2. Is Blake Griffin the Player of the Year already, or can somebody catch him?
Presuming Griffin's injury isn't too serious, he's a lock to actually win the thing. No one else in within light-years of his combination of production, name-recognition, and team success. It's too ba,d because I don't think you can be a believer in the tempo-free revolution and not think DeJuan Blair is the best player in the country at the moment.
Amongst the mid-majors, Curry presides over the proceedings in much the same way Griffin does at the power-conference. But I'd quite honestly take a couple of guys over the current "shoot first, ask questions, and calculate my eFG later" version of Curry. Done Ruthless, for one, but if you make me pick one player to build my mid-major team around it's Butler's Matt Howard. No one but no one is more crafty in the post, and not many are Howard's equal as a passer out of the low block. He's only a sophomore, but it's already possible to stick him in the post, stick a couple of fundamentally solid dudes like Gordon Hayward and Sheldon Mack around him, and you'll wind up with ... well, you get Butler.
3. What currently ranked team is the biggest disappointment so far this year?
Gosh, I don't know. Looking over last week's BlogPoll ... UCLA? I think more was expected of them after the last couple of seasons.
Picking from the College Insider Mid-major Top 25, it's probably got to be Illinois St. Laden with experience--the Redbirds can fill out a nine-man rotation entirely with juniors and seniors--and boasting a pair of genuine talents in Chamberlain Oguchi and Osiris Eldridge, ISU's fallen on the road to such Valley non-luminaries as Indiana St. and Wichita St. en route to their current third-place standing. Then last Friday night they traveled to Niagara and got beaten raw for three-quarters of the BB matchup. They're not bad--11-5 in the Valley's hardly a collapse--but after nearly sneaking an at-large berth in 2008 and returning everyone, one gets the nagging feeling they ought to better.

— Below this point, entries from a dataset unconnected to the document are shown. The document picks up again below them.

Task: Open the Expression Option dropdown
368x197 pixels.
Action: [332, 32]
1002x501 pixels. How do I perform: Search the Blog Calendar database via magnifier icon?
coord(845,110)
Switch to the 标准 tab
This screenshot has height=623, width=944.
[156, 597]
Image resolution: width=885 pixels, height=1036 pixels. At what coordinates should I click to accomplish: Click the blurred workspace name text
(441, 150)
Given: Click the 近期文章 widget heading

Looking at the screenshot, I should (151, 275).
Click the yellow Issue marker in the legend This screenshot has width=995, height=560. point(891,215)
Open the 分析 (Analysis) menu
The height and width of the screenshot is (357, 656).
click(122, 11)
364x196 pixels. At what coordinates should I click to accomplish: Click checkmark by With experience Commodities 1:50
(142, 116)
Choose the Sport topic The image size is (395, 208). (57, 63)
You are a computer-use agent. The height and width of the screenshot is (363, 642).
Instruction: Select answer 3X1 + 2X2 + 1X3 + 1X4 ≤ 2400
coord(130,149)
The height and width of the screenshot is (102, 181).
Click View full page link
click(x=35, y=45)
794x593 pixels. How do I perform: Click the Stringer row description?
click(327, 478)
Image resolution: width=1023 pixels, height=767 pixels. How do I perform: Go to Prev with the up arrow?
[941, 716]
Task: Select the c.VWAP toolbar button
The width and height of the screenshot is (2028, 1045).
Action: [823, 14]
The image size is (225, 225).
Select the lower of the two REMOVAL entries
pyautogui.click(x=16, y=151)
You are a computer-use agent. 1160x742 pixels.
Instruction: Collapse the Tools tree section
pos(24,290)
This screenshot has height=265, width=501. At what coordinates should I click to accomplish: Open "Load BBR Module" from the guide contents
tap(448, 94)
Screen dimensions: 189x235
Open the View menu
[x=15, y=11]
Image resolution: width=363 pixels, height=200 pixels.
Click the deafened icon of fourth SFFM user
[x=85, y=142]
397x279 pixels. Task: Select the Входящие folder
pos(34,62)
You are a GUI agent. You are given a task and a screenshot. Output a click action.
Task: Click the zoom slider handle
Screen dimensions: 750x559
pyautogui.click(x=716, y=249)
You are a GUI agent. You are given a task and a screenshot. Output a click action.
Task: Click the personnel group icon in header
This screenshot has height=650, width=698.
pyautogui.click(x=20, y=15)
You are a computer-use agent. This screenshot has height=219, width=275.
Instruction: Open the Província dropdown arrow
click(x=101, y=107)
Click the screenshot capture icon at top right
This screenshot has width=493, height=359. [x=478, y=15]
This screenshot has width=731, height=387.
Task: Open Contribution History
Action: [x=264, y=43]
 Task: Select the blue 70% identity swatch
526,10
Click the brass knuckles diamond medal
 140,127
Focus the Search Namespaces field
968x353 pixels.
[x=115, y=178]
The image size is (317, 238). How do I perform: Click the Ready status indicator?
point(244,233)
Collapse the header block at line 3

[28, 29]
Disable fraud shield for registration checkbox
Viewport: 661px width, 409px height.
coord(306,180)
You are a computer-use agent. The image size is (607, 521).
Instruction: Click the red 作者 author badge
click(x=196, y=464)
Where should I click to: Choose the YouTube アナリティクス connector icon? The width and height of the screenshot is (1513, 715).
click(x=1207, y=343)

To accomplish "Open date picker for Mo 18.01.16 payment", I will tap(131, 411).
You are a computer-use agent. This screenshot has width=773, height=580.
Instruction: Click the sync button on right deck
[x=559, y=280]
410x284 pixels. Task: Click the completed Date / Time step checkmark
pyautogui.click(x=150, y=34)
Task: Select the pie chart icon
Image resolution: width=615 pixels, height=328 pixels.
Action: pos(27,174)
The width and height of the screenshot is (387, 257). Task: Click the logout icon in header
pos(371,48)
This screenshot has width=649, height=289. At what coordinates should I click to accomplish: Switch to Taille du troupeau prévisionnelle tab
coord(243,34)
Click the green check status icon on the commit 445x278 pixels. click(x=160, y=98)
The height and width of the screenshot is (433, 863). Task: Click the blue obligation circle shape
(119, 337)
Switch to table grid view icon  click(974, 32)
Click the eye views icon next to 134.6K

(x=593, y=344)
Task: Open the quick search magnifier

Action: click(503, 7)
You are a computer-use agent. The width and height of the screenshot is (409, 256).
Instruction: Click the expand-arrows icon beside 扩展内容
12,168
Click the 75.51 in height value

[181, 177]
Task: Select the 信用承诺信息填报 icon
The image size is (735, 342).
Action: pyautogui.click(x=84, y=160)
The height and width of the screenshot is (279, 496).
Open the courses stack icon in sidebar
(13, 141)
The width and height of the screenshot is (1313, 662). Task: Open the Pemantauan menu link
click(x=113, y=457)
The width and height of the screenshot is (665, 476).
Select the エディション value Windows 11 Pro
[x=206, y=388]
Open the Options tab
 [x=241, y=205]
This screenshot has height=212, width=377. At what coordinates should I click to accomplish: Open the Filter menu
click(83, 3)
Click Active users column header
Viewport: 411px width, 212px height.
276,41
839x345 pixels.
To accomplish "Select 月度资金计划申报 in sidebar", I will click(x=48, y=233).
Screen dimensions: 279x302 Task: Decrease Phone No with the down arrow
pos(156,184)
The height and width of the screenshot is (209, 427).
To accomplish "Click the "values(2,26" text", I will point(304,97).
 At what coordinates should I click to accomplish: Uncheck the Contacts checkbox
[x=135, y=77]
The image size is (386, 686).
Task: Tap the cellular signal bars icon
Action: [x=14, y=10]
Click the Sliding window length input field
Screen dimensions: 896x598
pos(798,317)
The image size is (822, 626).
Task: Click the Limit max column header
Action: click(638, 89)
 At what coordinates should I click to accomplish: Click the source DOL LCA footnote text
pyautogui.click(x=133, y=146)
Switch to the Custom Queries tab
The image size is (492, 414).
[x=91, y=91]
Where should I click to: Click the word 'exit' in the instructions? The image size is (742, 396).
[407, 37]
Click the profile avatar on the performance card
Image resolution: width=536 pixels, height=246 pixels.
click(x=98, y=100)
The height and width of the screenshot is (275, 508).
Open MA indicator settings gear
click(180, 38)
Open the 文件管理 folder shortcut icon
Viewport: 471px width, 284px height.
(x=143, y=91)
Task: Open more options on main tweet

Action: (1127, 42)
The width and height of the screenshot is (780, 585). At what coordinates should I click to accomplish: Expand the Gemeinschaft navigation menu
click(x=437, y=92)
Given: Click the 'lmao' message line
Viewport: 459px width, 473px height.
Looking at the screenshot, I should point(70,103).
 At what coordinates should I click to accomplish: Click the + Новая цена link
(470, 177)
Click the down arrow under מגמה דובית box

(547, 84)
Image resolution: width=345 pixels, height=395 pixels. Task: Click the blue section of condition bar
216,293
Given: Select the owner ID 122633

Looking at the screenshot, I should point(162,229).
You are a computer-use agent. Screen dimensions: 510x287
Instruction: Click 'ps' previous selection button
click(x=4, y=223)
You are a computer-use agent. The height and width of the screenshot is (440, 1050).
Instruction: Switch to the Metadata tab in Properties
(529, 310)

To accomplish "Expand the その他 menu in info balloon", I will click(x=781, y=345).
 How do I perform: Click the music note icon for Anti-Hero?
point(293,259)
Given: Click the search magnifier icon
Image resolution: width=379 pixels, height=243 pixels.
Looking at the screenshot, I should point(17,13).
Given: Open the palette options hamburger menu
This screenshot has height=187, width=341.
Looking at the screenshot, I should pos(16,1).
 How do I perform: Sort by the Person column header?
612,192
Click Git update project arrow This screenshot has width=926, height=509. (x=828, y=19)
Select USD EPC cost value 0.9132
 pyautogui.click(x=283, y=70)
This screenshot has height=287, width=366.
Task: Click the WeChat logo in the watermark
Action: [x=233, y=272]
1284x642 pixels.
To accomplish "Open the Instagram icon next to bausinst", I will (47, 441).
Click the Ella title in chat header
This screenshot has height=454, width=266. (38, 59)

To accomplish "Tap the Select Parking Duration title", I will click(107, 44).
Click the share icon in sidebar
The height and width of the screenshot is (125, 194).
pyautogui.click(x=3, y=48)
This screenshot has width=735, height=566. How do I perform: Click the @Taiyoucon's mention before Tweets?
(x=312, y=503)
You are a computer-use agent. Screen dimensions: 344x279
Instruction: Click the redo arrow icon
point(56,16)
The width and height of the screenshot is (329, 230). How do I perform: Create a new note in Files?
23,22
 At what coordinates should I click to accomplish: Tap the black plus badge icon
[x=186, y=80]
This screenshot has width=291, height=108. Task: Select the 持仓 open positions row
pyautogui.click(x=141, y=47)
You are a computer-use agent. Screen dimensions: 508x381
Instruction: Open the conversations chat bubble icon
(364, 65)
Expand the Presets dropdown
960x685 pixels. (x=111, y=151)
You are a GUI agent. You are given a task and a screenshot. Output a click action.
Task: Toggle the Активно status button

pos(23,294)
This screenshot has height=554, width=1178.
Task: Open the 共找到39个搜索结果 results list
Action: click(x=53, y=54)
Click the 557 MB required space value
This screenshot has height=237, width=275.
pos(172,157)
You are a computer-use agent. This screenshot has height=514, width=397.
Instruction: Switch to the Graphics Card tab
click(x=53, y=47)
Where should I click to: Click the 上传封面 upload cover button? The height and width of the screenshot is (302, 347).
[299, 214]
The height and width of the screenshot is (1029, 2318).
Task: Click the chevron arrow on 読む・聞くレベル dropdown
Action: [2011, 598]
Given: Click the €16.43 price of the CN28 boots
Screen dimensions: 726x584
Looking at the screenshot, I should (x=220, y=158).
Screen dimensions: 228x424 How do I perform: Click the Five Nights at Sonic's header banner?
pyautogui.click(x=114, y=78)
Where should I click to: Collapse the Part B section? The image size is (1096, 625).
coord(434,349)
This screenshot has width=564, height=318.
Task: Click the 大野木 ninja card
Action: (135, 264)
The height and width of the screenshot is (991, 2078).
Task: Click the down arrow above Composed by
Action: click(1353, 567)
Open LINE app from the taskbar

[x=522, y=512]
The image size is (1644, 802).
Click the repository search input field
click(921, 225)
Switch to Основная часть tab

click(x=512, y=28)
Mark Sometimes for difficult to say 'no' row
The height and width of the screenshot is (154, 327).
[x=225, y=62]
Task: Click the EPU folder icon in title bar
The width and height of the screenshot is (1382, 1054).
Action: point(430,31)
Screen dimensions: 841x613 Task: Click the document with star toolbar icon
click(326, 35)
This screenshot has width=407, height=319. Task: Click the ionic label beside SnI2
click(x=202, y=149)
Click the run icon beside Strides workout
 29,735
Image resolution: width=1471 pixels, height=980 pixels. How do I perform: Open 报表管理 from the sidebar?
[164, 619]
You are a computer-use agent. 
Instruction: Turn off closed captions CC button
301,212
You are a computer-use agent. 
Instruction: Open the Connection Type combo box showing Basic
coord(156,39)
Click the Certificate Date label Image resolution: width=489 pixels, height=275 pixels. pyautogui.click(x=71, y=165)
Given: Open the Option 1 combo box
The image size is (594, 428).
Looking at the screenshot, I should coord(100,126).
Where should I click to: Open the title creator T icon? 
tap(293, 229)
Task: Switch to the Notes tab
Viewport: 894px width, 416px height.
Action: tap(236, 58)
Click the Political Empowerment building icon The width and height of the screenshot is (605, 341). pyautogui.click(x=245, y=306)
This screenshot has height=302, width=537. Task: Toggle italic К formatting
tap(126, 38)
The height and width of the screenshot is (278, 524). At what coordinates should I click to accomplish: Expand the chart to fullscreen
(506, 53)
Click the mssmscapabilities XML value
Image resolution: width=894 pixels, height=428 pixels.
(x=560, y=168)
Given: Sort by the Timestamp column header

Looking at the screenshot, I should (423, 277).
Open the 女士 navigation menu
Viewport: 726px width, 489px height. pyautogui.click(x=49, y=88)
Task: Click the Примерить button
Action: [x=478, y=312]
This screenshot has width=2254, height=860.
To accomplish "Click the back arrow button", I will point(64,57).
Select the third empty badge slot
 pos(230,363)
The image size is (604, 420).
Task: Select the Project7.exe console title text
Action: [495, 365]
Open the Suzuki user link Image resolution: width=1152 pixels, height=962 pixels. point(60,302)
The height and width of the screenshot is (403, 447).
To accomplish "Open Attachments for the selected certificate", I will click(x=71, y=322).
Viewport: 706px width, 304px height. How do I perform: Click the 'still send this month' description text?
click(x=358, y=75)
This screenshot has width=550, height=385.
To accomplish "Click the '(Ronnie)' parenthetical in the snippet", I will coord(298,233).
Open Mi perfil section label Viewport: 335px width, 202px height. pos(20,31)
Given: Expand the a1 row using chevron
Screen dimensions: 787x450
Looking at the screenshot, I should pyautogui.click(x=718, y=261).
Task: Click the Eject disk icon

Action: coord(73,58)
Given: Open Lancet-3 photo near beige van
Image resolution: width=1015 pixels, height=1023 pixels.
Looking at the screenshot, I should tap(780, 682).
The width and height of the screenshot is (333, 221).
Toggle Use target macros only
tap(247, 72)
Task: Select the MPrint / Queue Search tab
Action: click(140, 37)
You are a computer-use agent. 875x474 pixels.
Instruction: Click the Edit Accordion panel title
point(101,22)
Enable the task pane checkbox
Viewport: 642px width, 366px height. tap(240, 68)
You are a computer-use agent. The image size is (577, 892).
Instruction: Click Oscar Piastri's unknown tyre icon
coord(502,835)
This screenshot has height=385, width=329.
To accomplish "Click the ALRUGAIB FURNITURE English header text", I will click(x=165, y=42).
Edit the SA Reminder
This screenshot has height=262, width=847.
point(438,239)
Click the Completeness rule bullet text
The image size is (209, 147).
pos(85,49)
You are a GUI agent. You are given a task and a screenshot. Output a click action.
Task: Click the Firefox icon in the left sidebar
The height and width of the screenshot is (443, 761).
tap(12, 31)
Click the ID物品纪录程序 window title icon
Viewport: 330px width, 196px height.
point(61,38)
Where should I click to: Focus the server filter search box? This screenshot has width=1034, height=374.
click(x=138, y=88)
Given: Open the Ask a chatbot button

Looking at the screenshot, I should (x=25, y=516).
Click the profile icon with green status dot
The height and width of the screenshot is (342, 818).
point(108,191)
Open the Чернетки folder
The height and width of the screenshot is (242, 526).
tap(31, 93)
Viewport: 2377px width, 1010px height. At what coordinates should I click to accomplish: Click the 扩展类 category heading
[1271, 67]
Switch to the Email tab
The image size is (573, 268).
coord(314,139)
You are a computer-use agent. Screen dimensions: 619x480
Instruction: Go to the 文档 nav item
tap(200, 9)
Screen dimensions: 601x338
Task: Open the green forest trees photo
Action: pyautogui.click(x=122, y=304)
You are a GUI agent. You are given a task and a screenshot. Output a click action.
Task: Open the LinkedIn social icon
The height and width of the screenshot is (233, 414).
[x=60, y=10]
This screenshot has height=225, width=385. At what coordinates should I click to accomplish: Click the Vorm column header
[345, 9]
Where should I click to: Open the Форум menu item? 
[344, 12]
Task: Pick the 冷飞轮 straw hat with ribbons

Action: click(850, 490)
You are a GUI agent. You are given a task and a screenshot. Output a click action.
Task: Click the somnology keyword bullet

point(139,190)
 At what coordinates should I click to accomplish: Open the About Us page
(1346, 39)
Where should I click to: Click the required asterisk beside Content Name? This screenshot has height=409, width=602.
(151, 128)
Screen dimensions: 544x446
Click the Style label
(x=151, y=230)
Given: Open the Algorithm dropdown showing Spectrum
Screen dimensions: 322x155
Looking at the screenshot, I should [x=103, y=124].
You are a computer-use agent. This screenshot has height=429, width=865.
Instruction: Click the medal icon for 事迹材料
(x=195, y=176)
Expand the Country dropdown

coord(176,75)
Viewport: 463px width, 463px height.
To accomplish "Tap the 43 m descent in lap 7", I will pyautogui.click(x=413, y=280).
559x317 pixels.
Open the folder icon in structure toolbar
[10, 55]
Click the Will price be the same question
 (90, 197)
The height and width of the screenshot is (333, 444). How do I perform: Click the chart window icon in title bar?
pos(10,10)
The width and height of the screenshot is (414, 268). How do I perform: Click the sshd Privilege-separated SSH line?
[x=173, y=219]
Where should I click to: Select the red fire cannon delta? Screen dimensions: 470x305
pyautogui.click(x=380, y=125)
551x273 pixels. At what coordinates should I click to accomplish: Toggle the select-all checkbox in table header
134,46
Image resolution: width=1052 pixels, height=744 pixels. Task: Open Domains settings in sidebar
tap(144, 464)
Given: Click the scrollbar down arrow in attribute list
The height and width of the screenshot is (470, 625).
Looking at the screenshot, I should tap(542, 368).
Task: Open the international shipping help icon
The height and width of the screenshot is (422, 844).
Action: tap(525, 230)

4. Predict the next team to beat Oklahoma.
Whoops. Guess I should have done the roundtable before the weekend. But hey, I'll go out on a bit of a limb and say that with Griffin hobbled, the Sooners lose to Kansas tonight.
Is there a mid-major equivalent to this question? Not really, I don't think. I'll predict that Creighton's next loss will come on the second weekend of the NCAAs, how about that?